70s Emissions Changes: Fourth and Fifth Generations

In 1975, the fourth generation Cedric 330 debuted. The engine offerings remained similar, although the diesel was primarily used for taxi purposes. Additional emissions regulations required Nissan to introduce the NAPS (Nissan Anti Pollution System) on later models. The Cedric had reached vast popularity and in 1977, the 1 millionth Cedric was produced, showcasing just how high the demand for this long-running vehicle became. The fifth generation Cedric 430 was unveiled in 1979. While the engines were mostly carried over, the exterior look was dramatically different with a boxy front end. Many exported models used a 2.8L L28 inline-6 engine. A new inline-6 diesel was also made available. A turbocharged inline-6 offered forced induction for the first time, mainly sold on the Excellence trim level.

Refined Style, Driving Upmarket

More changes came in 1983 when the Cedric Y30 started production. The boxy styling was continued, but became slightly more elegant and refined from the past generation. The VG series V6 engine was introduced, offered in 2.0L and 3.0L options, with both naturally aspirated and turbocharged variants available. 3 or 4-speed automatic and 4 or 5-speed manual transmissions were featured. This marked a new era for the Cedric as it was meant to compete with the German luxury cars of the era. Adjustable seats, adjustable steering wheel, power steering, air conditioning, tinted windows, and a five-link “Super Sonic Suspension” all added to the luxury. The options were seemingly limitless, even including a recording function in its cassette player that could be used as a dictaphone. In 1987, the Y31 Nissan Cedric hit the market, available as a 4-door hardtop and sedan. Being released in Japan’s late 80s economic peak before the 90s crisis, this model was one of Nissan’s most popular series that was targeted at the more affluent market, similar to the previous generation. The styling was slightly rounded off, but engine sizes remained similar, adding in DOHC V6 options, plus 2.0L LPG variants, producing up to 210 PS. Options now included a broadcast TV tuner, Sony CD player, and height-controlled air suspension. An integrated steering wheel keypad allowed for handsfree use of the built-in cellular phone. The eighth generation Nissan Cedric Y32 was released in 1991, only available as a 4-door hardtop and aimed at an exclusive private buyer market. The Y31 continued production alongside of the Y32, which was only available with V6 engines and featured a performance Gran Turismo version that mimicked the BMW 7 Series.

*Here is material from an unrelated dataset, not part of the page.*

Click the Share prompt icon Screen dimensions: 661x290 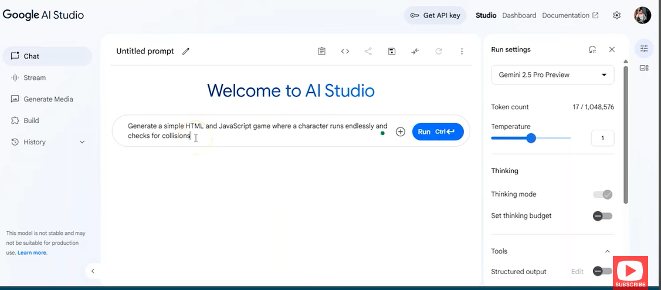click(x=368, y=51)
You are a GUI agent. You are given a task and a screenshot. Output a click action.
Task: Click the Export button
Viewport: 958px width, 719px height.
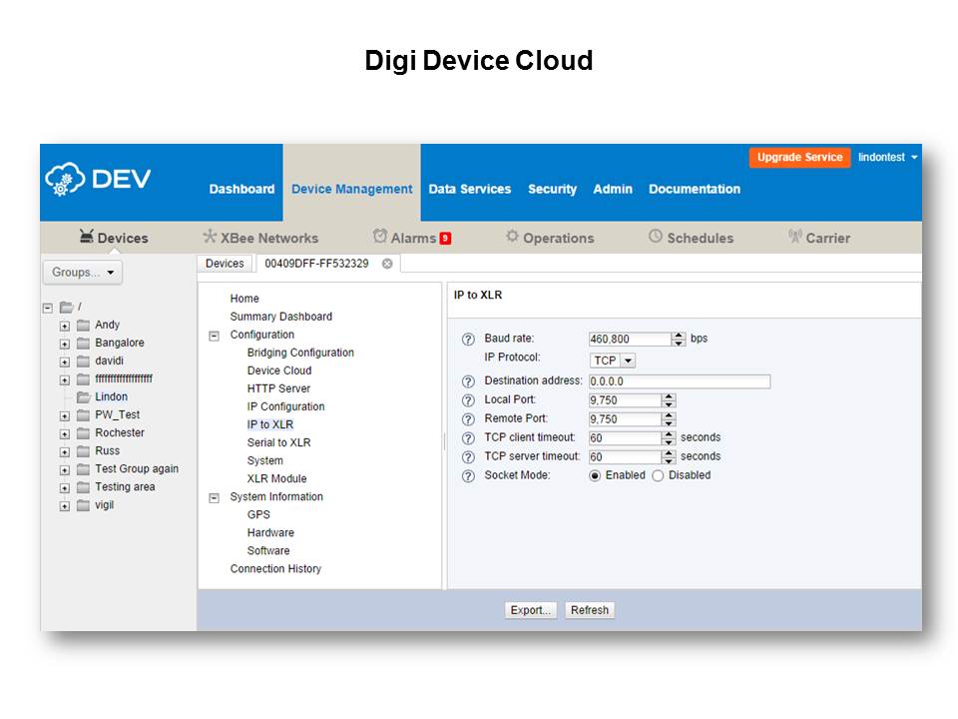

The Final Ninth Generation Nissan Cedric

By 1995, the ninth generation Cedric Y33 came to the market. It featured a newly developed VQ engine series, offering 2.0L, 2.5L, and 3.0L V6 options, with a 3.0L turbocharged V6 producing 266 horsepower and 271 lb ft of torque. The final iteration of the Nissan Cedric Y34 came in 1999 and was produced until 2004. The styling was made slightly more round and stuck with the 2.5L and 3.0L VQ V6 engine options, which a 2.5L inline-6 and 3.0L V6 were available with turbocharged forced induction. Direct injection was added to all V6 engines, and the transmission could be a 4-speed automatic or a CVT.